→ Assigned task
Repeat the listing word for word from its first line up to and including the line with "nav-item-orders: 订单 is", and leave the pictures out.
========
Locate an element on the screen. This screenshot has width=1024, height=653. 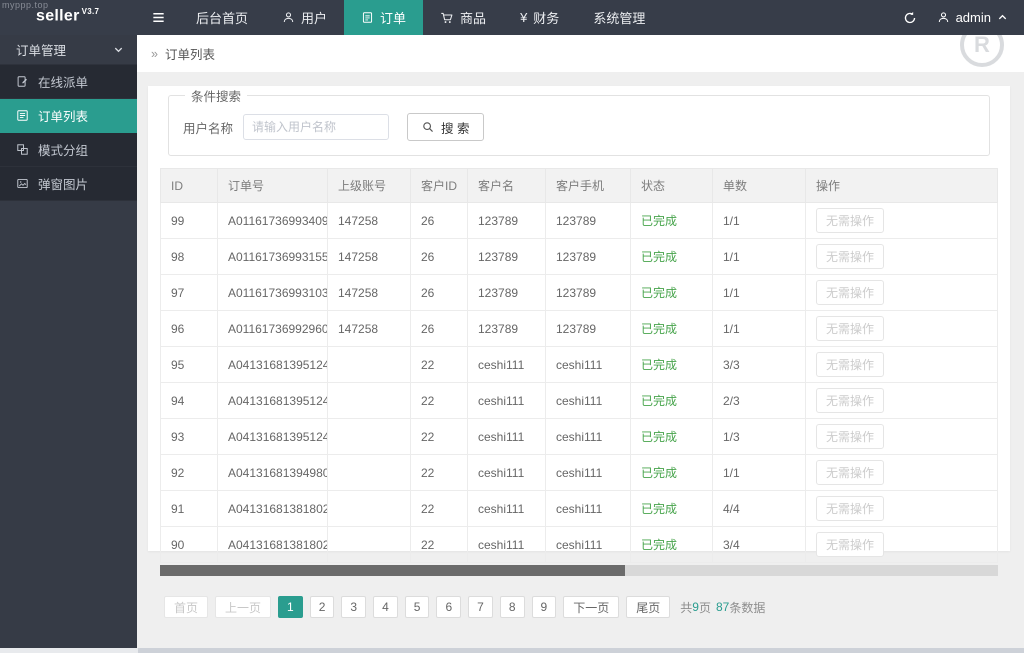
nav-item-orders: 订单 is located at coordinates (384, 18).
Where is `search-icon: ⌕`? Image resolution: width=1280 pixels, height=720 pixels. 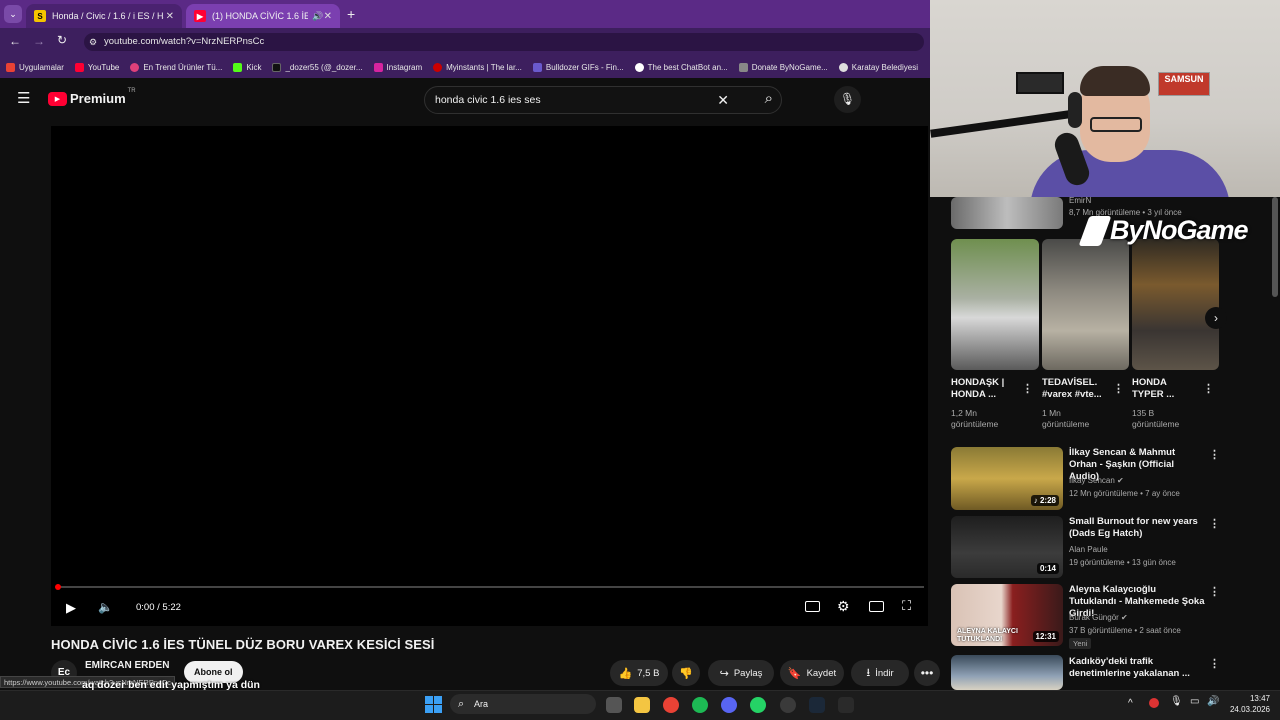 search-icon: ⌕ is located at coordinates (769, 99).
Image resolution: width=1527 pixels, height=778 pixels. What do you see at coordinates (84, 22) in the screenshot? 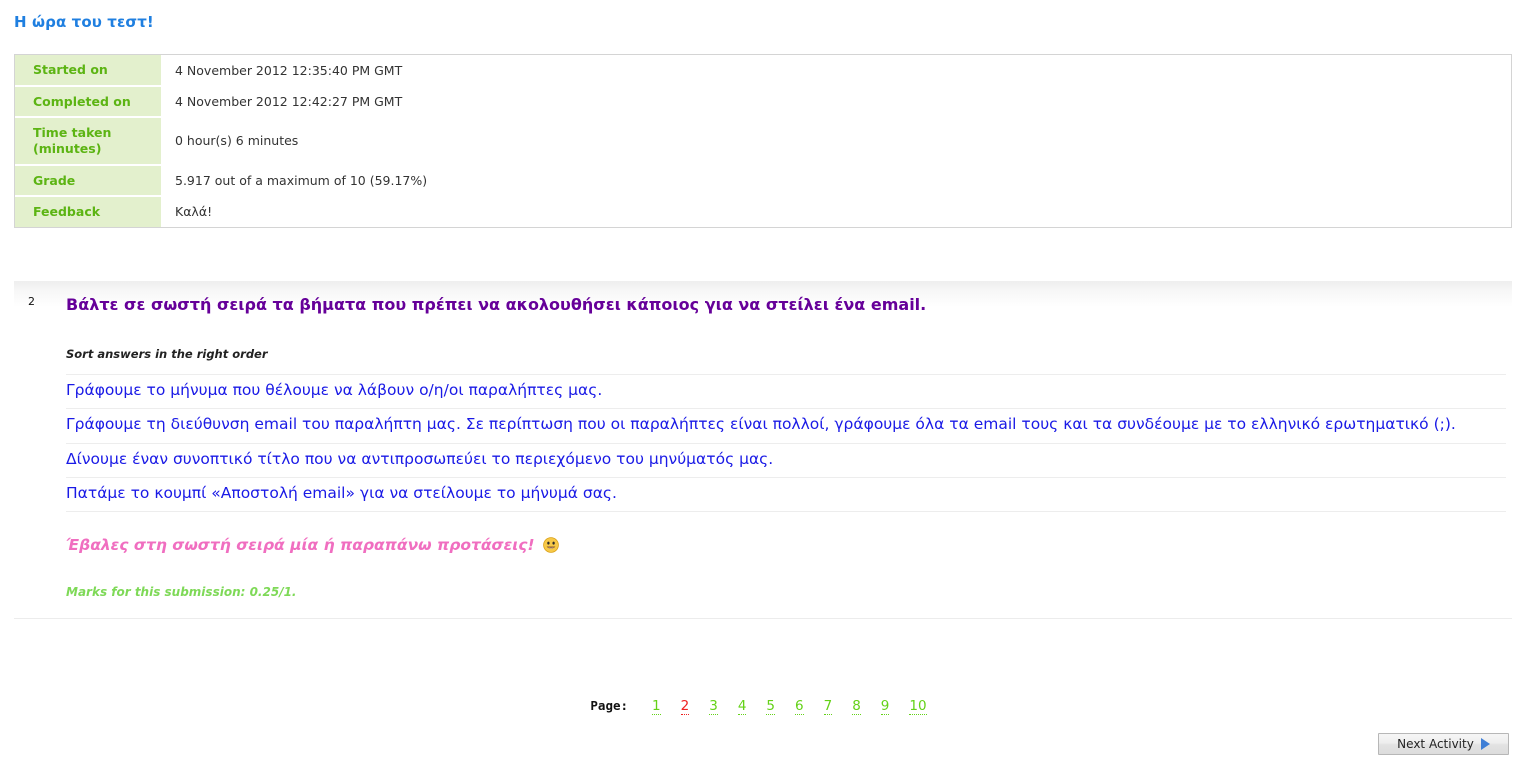
I see `page-title: Η ώρα του τεστ!` at bounding box center [84, 22].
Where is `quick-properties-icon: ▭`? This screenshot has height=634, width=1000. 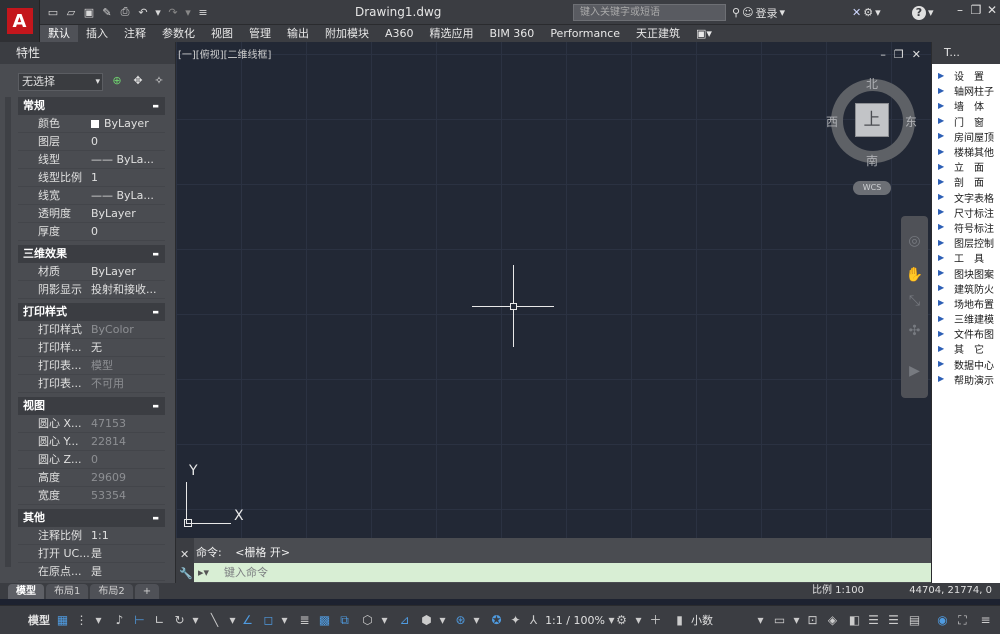 quick-properties-icon: ▭ is located at coordinates (780, 620).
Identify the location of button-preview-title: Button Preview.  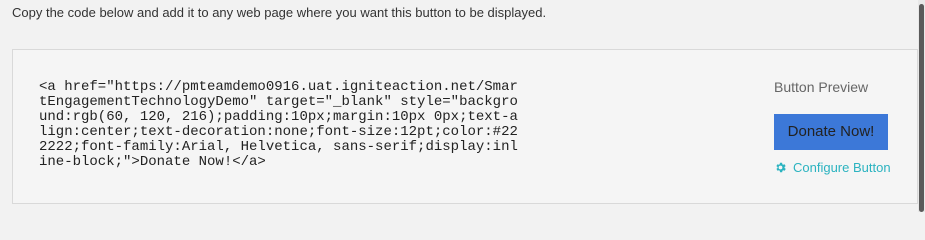
(822, 87).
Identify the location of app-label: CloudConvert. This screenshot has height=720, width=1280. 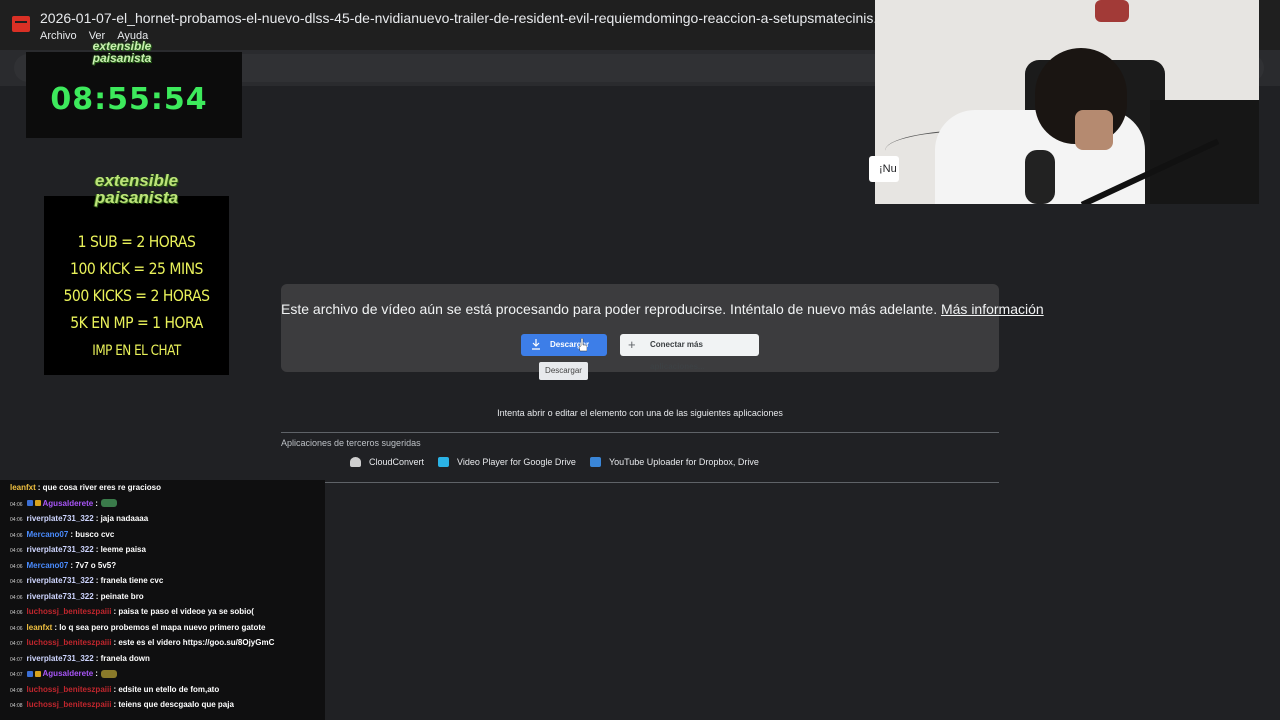
(397, 462).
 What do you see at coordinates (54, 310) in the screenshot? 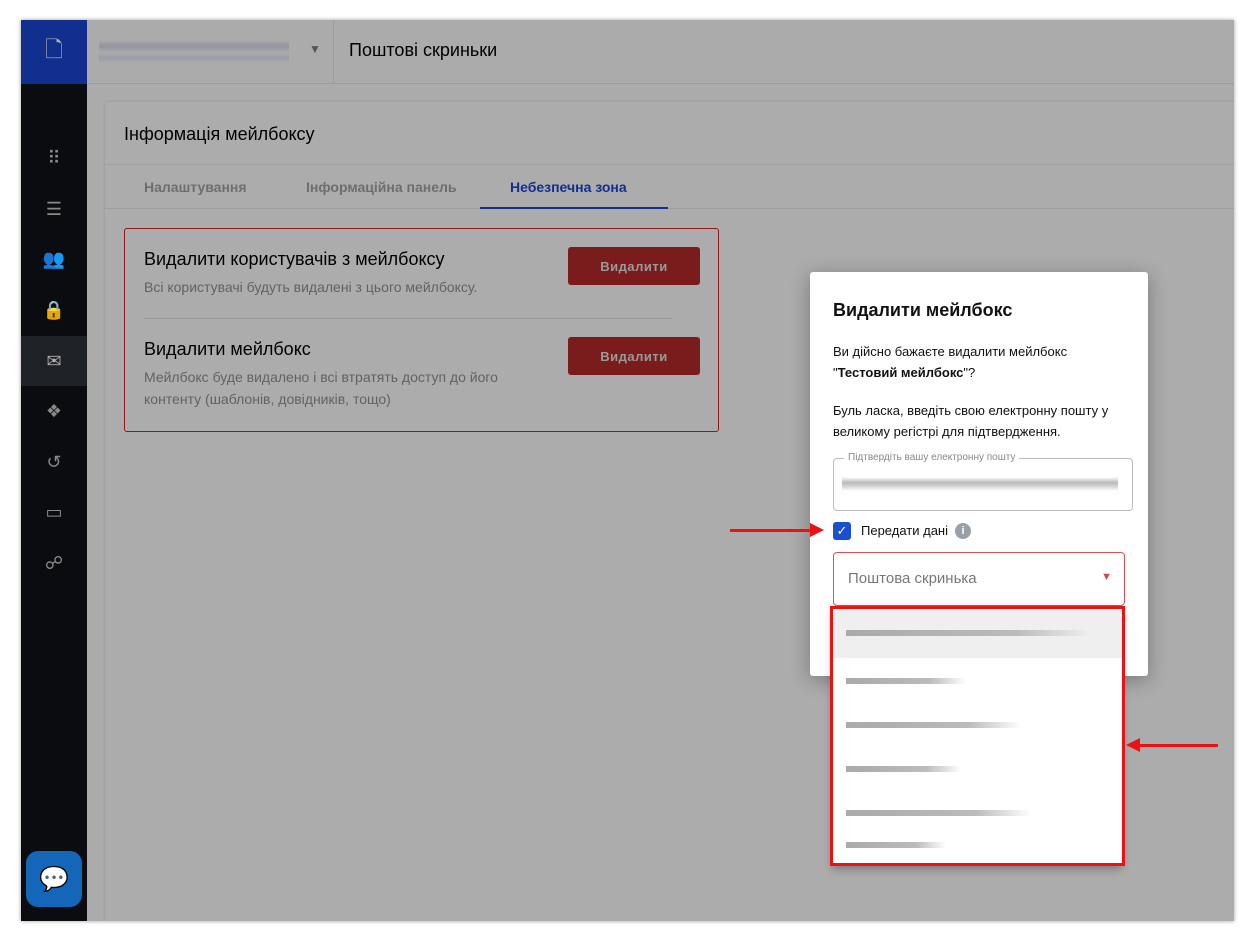
I see `lock-icon: 🔒` at bounding box center [54, 310].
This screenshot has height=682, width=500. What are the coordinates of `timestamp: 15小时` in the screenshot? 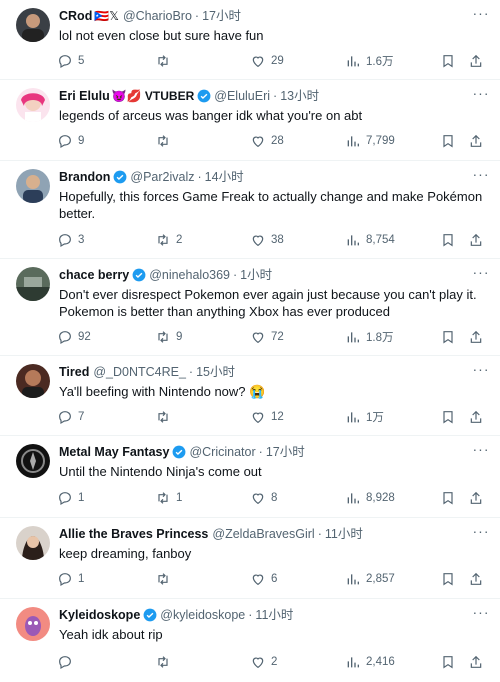 It's located at (216, 372).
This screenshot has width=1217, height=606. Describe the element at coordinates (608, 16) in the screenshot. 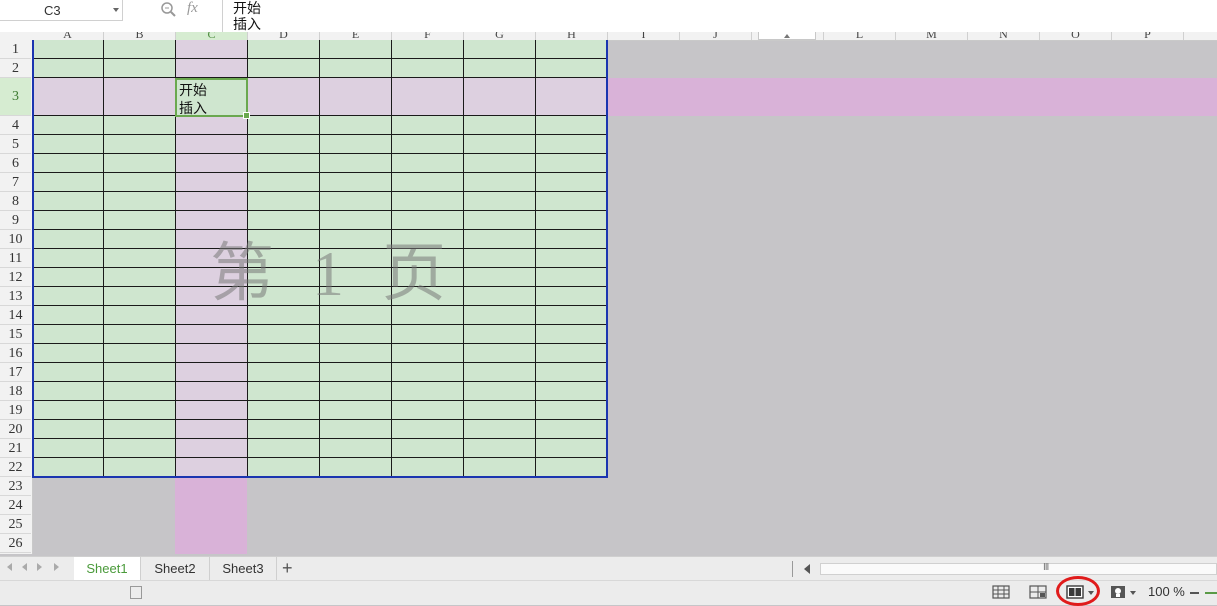

I see `formula-bar: C3 fx 开始 插入` at that location.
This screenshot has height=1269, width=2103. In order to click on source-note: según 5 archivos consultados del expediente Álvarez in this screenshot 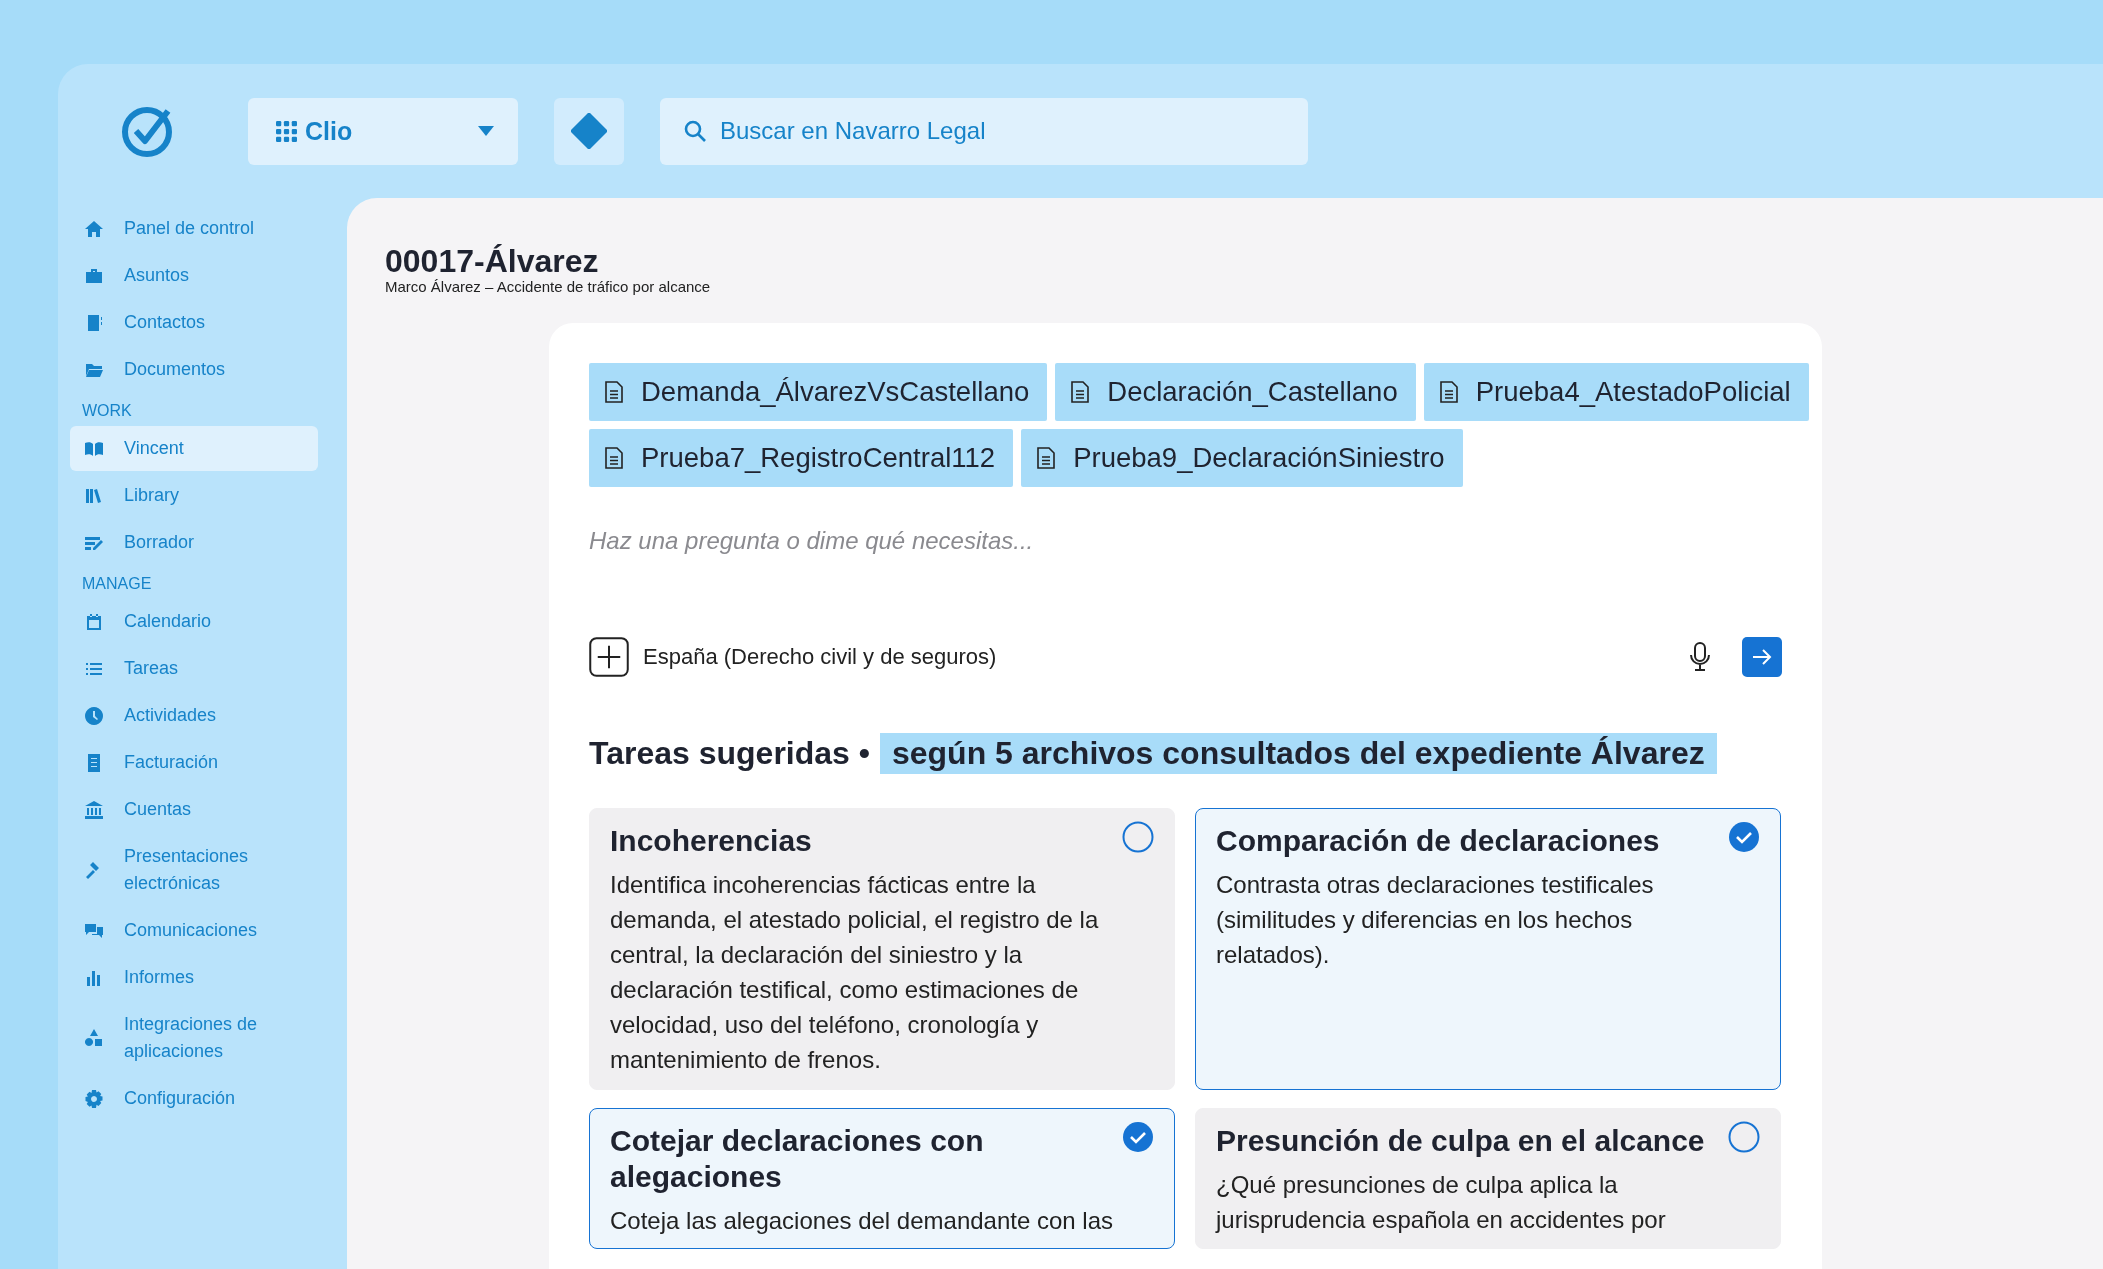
========
→ Output below
Locate an element on the screen. This screenshot has width=1024, height=653. 
nav-item-orders: 订单 is located at coordinates (384, 18).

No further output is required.